Memory allocated at compile-time means the compiler resolves at compile-time where certain things will be allocated inside the process memory map.

For example, consider a global array:

int array[100];

The compiler knows at compile-time the size of the array and the size of an int, so it knows the entire size of the array at compile-time. Also a global variable has static storage duration by default: it is allocated in the static memory area of the process memory space (.data/.bss section). Given that information, the compiler decides during compilation in what address of that static memory area the array will be.

Of course that memory addresses are virtual addresses. The program assumes that it has its own entire memory space (From 0x00000000 to 0xFFFFFFFF for example). That's why the compiler could do assumptions like "Okay, the array will be at address 0x00A33211". At runtime that addresses are translated to real/hardware addresses by the MMU and OS.

Value initialized static storage things are a bit different. For example:

int array[] = { 1 , 2 , 3 , 4 };

In our first example, the compiler only decided where the array will be allocated, storing that information in the executable.
In the case of value-initialized things, the compiler also injects the initial value of the array into the executable, and adds code which tells the program loader that after the array allocation at program start, the array should be filled with these values.

Here are two examples of the assembly generated by the compiler (GCC4.8.1 with x86 target):

C++ code:

int a[4];
int b[] = { 1 , 2 , 3 , 4 };

int main()
{}

Output assembly:

a:
    .zero   16
b:
    .long   1
    .long   2
    .long   3
    .long   4
main:
    pushq   %rbp
    movq    %rsp, %rbp
    movl    $0, %eax
    popq    %rbp
    ret

As you can see, the values are directly injected into the assembly. In the array a, the compiler generates a zero initialization of 16 bytes, because the Standard says that static stored things should be initialized to zero by default:

8.5.9 (Initializers) [Note]:
Every object of static storage duration is zero-initialized at program startup before any other initial- ization takes place. In some cases, additional initialization is done later.

I always suggest people to disassembly their code to see what the compiler really does with the C++ code. This applies from storage classes/duration (like this question) to advanced compiler optimizations. You could instruct your compiler to generate the assembly, but there are wonderful tools to do this on the Internet in a friendly manner. My favourite is GCC Explorer.

share|improve this answer
1  
Thanks. This clarifies a lot. So the compiler outputs something equivalent to "reserve memory from 0xABC till 0xXYZ for variable array[] etc." and then the loader uses that to really allocate it just before it runs the program ? –  Talha Sayed Jan 25 at 12:41
1  
@TalhaSayed exactly.

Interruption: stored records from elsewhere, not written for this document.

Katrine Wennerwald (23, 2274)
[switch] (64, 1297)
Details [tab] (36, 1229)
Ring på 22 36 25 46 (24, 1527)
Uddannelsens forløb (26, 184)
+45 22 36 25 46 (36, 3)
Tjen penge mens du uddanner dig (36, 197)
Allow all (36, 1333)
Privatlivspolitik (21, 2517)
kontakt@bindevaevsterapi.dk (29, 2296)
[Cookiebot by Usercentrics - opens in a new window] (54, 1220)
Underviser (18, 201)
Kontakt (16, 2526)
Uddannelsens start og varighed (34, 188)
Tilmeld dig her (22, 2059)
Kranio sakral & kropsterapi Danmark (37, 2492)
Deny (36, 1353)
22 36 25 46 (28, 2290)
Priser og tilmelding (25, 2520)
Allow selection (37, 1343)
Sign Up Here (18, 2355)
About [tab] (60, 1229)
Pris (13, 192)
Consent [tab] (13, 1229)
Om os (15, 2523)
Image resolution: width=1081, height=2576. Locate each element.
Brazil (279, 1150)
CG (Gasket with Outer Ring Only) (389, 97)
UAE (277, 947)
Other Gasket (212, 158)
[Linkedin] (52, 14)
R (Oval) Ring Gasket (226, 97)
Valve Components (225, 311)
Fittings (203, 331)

See the edit to look at the example –  Manu343726 Jan 25 at 12:51
2  
@Secko I have simplified things. Its only a mention about the program works through virtual memory, but as the question is not about virtual memory I have not extended the topic. I was only pointing that the compiler can do assumptions about memory addresses at compile-time, thanks to virtual memory. –  Manu343726 Jan 25 at 12:57
2  
@Secko yes. mmm "generated" is a better term I think. –  Manu343726 Jan 25 at 13:15
2  
"Its allocated in the static mamory area of the process memory space" Reading that allocated some static mammary areas in my process memory space. –  Radiodef Jan 25 at 14:00

Memory allocated at compile time simply means there will be no further allocation at run time -- no calls to malloc, new, or other dynamic allocation methods. You'll have a fixed amount of memory usage even if you don't need all of that memory all of the time.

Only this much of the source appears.